Слепец вздохнул горько и ответил:
— Запомни сынок: белые руки чужие труды любят. Бояре да воеводы нас не поят, не кормят, а спину порют! По какому божьему и христианскому обычаю? И не спрашивай. Жизнь простолюдину невмоготу пошла. Единова богатей меня ударил, бесчестие нанес, — я к тиуну. А что вышло? Меня же избили, да виру на князя присудили. Если бояре и тиуны не грабежники, то кто же тогда грабежники?
Казаки шумно задвигались, одобрили:
— Мудрый дед, садись отдохни! — и спросили: — Куда торопишься?
— Спешу в степь, на Дон иду, — отозвался старик. — За правдой гонюсь.
— Была на Дону правда, да ноне ржа изъела, — внушительно сказал Ермак. — Ты нам лучше бывальщину спой, пока кони отдохнут!
Слепец уселся у края дороги под густой ракитой, вскинул голову, неторопливо перебрал по струнам.

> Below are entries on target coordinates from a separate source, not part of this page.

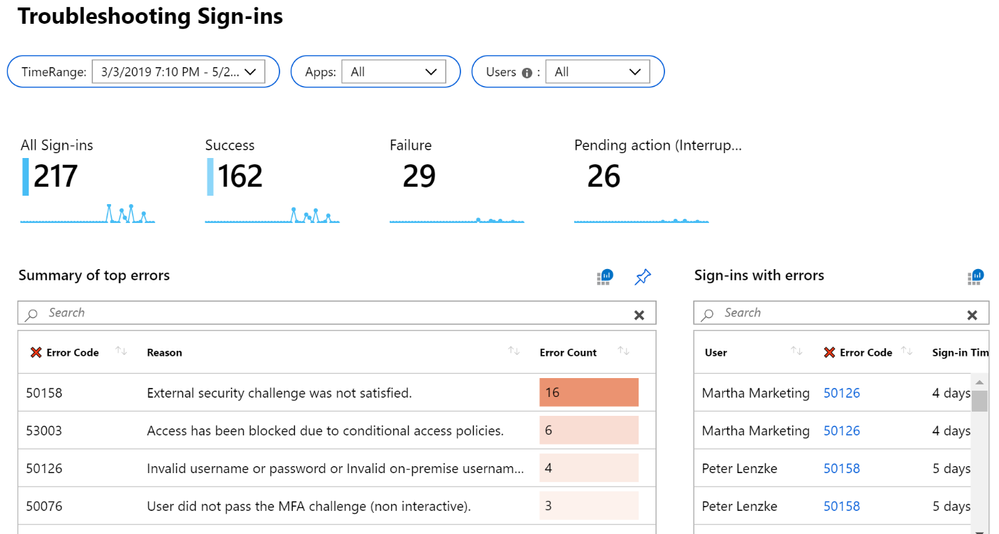Click the Users info icon

527,73
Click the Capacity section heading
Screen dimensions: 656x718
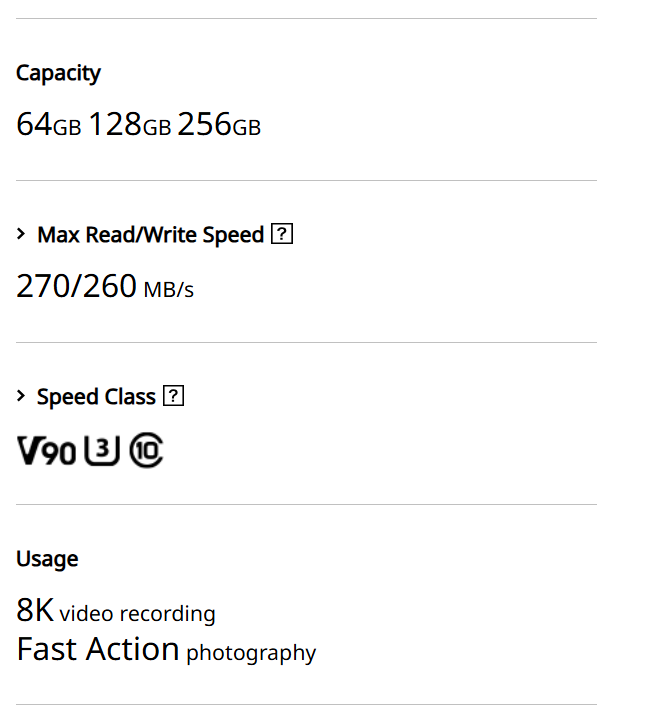(x=58, y=73)
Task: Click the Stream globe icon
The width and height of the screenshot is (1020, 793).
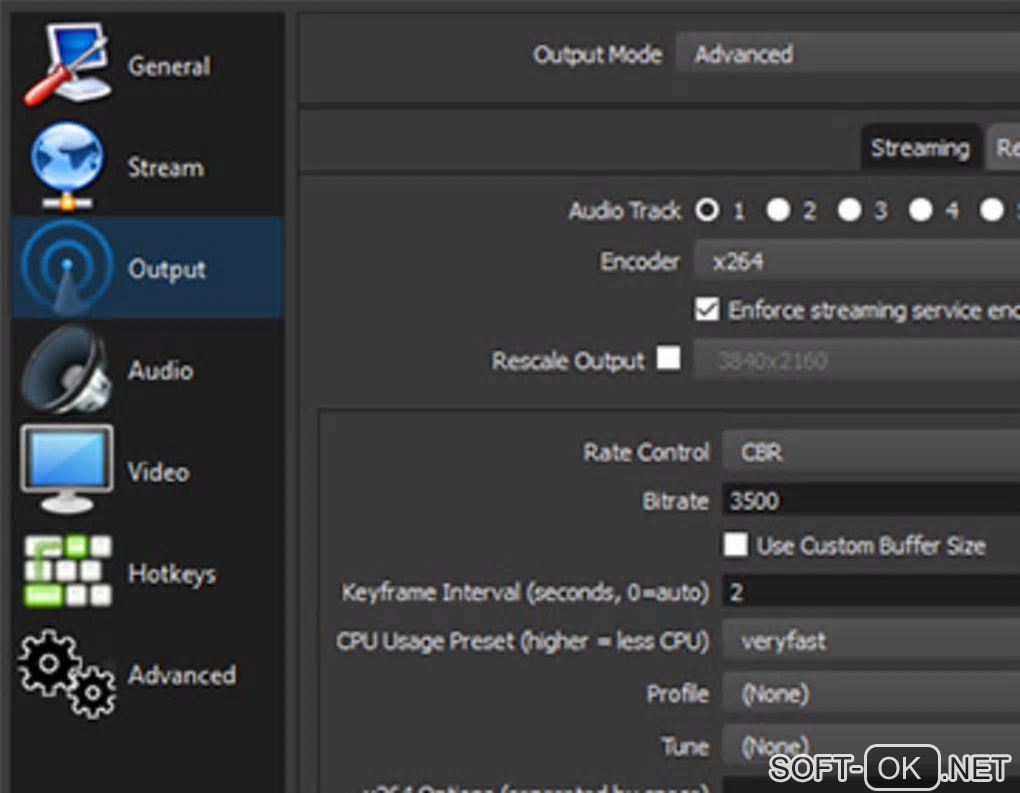Action: 67,165
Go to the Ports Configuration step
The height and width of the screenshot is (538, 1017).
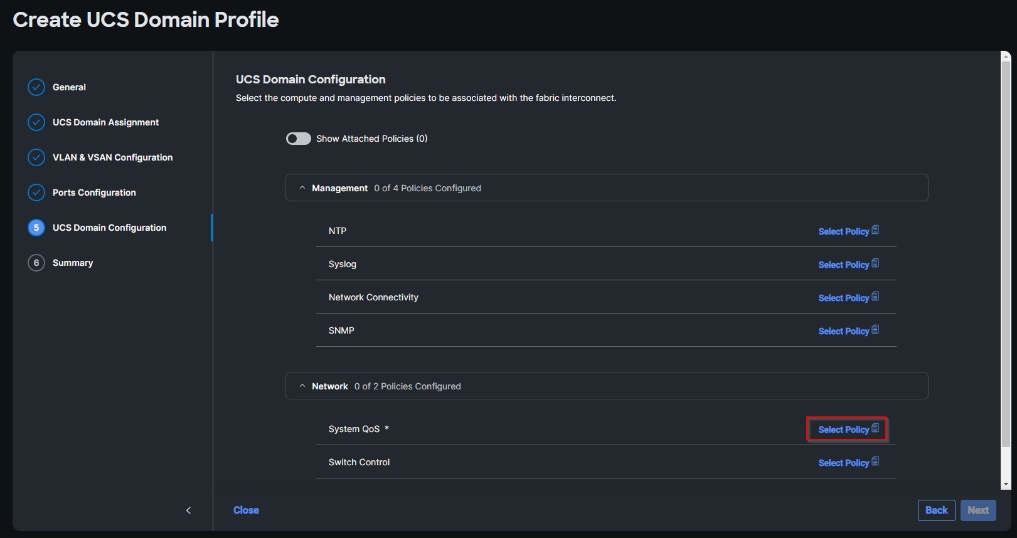[x=93, y=192]
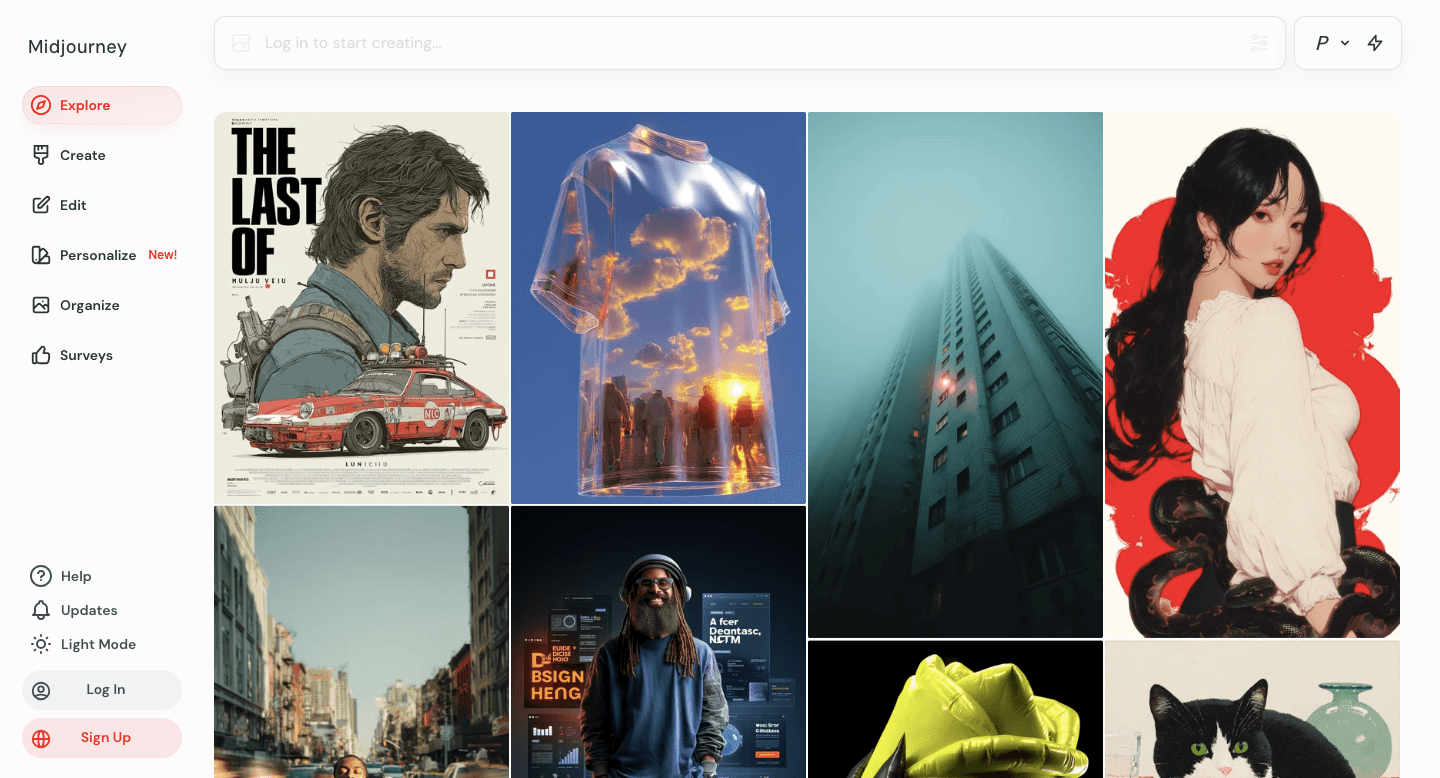Click the Explore compass icon
Image resolution: width=1440 pixels, height=778 pixels.
click(41, 105)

Казаки притихли. Среди благостной тишины раздался мягкий, ласкающий голос. Перебирая струны проворными пальцами, гусляр пел:
Встань, пробудись, мое дитятко,
Сними со стены сабельку,
И все-то мечи булатные.
Ты коли, руби сабельками
Богачей, лиходеев татар,
Ты секи, круши губителей
Все мечами да булатными…
Окружавшие гусляра ватажники молча слушали. В деревянную чашку слепца посыпались семишники, сухари.
— Не ходи, старик, на Дон, там и без тебя лихо развеселят, — в раздумье сказал Ермак. — Иди ты на Русь и воспой холопам, всему русскому люду правду. Слово твое — искра, затлеет от него огонек…
— Слушай атамана, дед, — заговорили казаки. — Ничто так простому человеку не любо, как добрая песня. Она и боль утишает, и сердце зажигает.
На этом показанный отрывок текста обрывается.